■ **Page extract**
»»

During the decision-making process, the advantages and patient benefit grained from using haemostats should be explored to reach an appropriate decision on its use. As was briefly mentioned, haemostatic substances do not use the normal clotting cascade and it is therefore safe and effective for use in patients who have clotting disorders, or who are taking medications classed as anticoagulants, as well as in hypothermic patients (Klokkevold et al, 1999; Kheriabadi, 2010). There are many other abnormalities which could occur to alter the normal clotting process, as haemostats generally work around the normal clotting cascade. It is an effective adjunct when approaching a range of injures or patients with comorbidities (Klokkevold et al, 1999; Kheriabadi, 2010).
Approach and use
Once the decision to use a haemostatic has been made, there are different methods of application. Depending on the number of practitioners available, the approach can be performed as a two-person team or as an individual. When referring to a ‘two person’ or ‘team’, it designates that a person is already on scene but without a haemostat.
The generalised approach is to initially apply direct pressure on the wound, followed by a haemostatic dressing or pressure bandage. This would then be followed by a tourniquet (if indicated) (National Association of Emergency Medical Technicians (NAEMT), 2018). This is under ideal circumstances and with a second practitioner present.
If it is a single practitioner approach, the first attempt of management should be to apply the haemostat as soon as possible with pressure applied as well as securing dressings if required. Following this, a tourniquet could be applied if required (NAEMT, 2018). Pressure post-application of the haemostat is essential for effective haemorrhage control.
After the initial haemostat dressing, additional dressings can be haemostats or non-haemostats, as long as the function of pressure and dressing the wound is achieved.

««

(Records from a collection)
»»

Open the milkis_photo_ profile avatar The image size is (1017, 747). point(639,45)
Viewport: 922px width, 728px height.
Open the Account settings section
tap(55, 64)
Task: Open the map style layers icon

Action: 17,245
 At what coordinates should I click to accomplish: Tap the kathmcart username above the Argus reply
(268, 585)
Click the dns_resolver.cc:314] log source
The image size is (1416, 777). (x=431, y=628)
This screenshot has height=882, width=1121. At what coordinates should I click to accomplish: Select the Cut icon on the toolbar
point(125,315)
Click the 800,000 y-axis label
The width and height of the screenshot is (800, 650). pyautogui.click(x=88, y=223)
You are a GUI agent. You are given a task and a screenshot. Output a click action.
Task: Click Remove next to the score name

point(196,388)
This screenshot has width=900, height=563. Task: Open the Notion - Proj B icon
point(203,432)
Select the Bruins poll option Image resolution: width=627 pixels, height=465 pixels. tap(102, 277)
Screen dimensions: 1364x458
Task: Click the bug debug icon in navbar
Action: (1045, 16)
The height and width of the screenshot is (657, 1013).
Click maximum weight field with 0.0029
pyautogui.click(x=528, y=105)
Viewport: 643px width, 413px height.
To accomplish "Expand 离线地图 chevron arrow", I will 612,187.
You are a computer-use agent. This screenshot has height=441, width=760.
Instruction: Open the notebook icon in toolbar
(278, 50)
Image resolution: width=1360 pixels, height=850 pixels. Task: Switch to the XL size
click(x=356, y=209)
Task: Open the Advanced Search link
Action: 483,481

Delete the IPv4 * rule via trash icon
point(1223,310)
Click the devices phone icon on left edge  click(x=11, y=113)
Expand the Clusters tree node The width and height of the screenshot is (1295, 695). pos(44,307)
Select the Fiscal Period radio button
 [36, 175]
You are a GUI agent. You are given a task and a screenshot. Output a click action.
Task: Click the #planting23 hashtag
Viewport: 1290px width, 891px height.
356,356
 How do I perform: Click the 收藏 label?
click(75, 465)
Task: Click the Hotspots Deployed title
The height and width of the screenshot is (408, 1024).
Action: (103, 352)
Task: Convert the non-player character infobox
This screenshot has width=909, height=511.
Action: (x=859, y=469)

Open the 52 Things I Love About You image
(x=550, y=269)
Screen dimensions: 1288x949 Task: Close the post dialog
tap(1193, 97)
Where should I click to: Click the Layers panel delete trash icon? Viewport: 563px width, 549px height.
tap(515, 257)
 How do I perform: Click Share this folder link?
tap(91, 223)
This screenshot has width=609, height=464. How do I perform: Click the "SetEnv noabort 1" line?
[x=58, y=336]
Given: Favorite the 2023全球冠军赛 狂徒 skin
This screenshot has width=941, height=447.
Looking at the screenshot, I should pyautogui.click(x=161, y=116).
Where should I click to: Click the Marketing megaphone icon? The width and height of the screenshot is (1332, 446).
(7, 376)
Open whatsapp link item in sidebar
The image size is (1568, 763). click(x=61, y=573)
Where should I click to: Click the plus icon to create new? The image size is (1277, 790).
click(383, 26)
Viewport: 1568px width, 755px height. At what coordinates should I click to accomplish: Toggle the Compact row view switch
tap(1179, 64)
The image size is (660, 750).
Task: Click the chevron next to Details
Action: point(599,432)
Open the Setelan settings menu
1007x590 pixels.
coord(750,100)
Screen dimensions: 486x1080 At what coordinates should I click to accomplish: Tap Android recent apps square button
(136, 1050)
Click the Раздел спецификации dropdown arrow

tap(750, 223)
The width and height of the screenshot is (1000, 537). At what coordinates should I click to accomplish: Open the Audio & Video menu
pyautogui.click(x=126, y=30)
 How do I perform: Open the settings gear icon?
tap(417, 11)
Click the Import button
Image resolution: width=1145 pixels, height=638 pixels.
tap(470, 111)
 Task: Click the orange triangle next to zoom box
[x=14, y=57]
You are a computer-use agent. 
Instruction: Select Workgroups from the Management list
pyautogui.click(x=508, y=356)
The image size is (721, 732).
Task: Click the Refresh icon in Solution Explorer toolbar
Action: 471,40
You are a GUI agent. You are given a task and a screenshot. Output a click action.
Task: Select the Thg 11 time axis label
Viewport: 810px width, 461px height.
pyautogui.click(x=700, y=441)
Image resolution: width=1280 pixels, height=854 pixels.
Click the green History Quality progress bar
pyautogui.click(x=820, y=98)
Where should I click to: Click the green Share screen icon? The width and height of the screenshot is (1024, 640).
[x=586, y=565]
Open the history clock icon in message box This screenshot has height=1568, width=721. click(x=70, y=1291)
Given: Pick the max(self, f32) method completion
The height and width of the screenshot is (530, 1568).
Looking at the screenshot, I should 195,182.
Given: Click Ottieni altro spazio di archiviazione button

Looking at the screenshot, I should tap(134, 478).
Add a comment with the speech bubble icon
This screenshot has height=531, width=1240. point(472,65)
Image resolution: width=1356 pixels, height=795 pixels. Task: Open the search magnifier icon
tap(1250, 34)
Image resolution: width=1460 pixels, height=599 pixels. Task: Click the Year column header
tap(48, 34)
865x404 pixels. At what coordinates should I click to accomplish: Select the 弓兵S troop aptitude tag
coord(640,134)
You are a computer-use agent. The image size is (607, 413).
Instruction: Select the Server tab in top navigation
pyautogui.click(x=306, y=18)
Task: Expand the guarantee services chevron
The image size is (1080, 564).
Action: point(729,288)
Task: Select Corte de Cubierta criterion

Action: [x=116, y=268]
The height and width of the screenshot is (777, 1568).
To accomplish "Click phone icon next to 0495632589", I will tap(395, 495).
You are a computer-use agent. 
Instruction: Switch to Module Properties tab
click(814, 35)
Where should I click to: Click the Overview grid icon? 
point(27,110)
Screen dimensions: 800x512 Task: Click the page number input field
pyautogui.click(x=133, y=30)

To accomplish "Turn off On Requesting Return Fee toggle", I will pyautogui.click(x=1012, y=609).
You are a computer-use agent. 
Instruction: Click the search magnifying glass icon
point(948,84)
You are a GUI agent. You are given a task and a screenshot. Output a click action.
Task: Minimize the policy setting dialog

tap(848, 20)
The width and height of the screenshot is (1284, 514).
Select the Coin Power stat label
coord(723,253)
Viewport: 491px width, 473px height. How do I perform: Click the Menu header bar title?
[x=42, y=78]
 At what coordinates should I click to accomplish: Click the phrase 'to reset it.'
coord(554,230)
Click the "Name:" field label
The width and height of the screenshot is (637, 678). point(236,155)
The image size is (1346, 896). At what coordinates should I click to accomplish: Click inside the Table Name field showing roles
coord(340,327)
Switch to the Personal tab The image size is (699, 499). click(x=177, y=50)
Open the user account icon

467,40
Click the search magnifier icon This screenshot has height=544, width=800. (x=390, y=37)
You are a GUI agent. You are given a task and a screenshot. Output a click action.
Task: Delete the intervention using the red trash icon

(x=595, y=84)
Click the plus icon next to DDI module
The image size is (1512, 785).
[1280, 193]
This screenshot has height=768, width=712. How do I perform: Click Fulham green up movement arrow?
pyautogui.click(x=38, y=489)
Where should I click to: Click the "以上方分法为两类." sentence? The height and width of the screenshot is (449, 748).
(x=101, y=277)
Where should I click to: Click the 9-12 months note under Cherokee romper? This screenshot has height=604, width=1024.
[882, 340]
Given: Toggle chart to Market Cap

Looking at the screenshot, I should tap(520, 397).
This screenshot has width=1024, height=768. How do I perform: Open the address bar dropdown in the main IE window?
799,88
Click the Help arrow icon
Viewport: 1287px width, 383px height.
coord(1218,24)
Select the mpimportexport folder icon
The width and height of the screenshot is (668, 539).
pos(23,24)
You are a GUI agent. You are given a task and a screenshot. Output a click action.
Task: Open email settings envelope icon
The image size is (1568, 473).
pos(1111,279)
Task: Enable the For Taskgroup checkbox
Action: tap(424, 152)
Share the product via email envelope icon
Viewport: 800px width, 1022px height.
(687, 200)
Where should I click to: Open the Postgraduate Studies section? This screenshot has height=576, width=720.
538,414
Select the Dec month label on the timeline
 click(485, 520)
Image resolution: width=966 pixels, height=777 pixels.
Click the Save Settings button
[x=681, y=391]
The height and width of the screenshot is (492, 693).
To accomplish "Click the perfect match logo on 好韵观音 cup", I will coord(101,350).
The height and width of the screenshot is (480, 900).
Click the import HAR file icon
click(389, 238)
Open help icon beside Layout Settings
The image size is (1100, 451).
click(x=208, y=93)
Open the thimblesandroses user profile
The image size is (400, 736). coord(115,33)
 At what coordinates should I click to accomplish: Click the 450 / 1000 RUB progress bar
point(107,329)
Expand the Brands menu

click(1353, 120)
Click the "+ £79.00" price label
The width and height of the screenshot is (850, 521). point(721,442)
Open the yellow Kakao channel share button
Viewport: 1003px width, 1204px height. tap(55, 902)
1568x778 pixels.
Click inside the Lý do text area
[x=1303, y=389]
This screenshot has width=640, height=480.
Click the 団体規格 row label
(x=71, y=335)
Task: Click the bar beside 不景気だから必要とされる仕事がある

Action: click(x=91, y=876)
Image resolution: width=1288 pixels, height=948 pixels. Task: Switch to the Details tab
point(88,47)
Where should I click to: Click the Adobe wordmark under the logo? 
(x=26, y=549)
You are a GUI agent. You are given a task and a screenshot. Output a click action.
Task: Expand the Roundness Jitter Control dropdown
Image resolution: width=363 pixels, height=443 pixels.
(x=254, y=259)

««

■ **Problems and tasks**
1. Transcribe the passage on bleeding control from "The generalised approach" to "effective haemorrhage control.".
2. Continue the passage on bleeding control with the part that comes after its last sentence.

■ **Written answers**
1.
The generalised approach is to initially apply direct pressure on the wound, followed by a haemostatic dressing or pressure bandage. This would then be followed by a tourniquet (if indicated) (National Association of Emergency Medical Technicians (NAEMT), 2018). This is under ideal circumstances and with a second practitioner present.
If it is a single practitioner approach, the first attempt of management should be to apply the haemostat as soon as possible with pressure applied as well as securing dressings if required. Following this, a tourniquet could be applied if required (NAEMT, 2018). Pressure post-application of the haemostat is essential for effective haemorrhage control.

2.
Method of application
It is worth noting that some versions of haemostats can effectively clot within 1 minute of pressure. The remainder have the general recommendation for at least 3 minutes of direct pressure. To avoid confusion, advice in this guideline will remain as 3 minutes. If the specific type is for 1 minute, that would be adequate but if unsure, use a minimum of 3 minutes of effective direct pressure.
All of these patients should be monitored for rebleeding and transported rapidly where appropriate (National Institute for Health and Care Excellence (NICE), 2017).
Important points
It is worth noting the limitations of haemostatics. They are contraindicated in any ocular injury and not meant for consumption. Although chitosan is manufactured from shells, including prawn shells, it is refined thoroughly. According to Celox Medical, it does not have any risk that can cause an allergic reaction and is safe to use on patients with shellfish allergies.
A haemostat is an effective tool in the arsenal of emergency pre-hospital medicine and should not only be reserved for mass casualty scenarios. However, it must still be used with a full management plan to ensure the best possible outcome for a patient (Butler et al, 2007; Bennett, 2017).
For the effective use of any form of haemostat, training and familiarisation with the equipment should occur. This is not because the haemostats are difficult to use; but as they are not commonly employed, their effective usage may well be forgotten in the heat of the moment. Become familiar with the product you carry and remember the benefits and advantages of haemostats.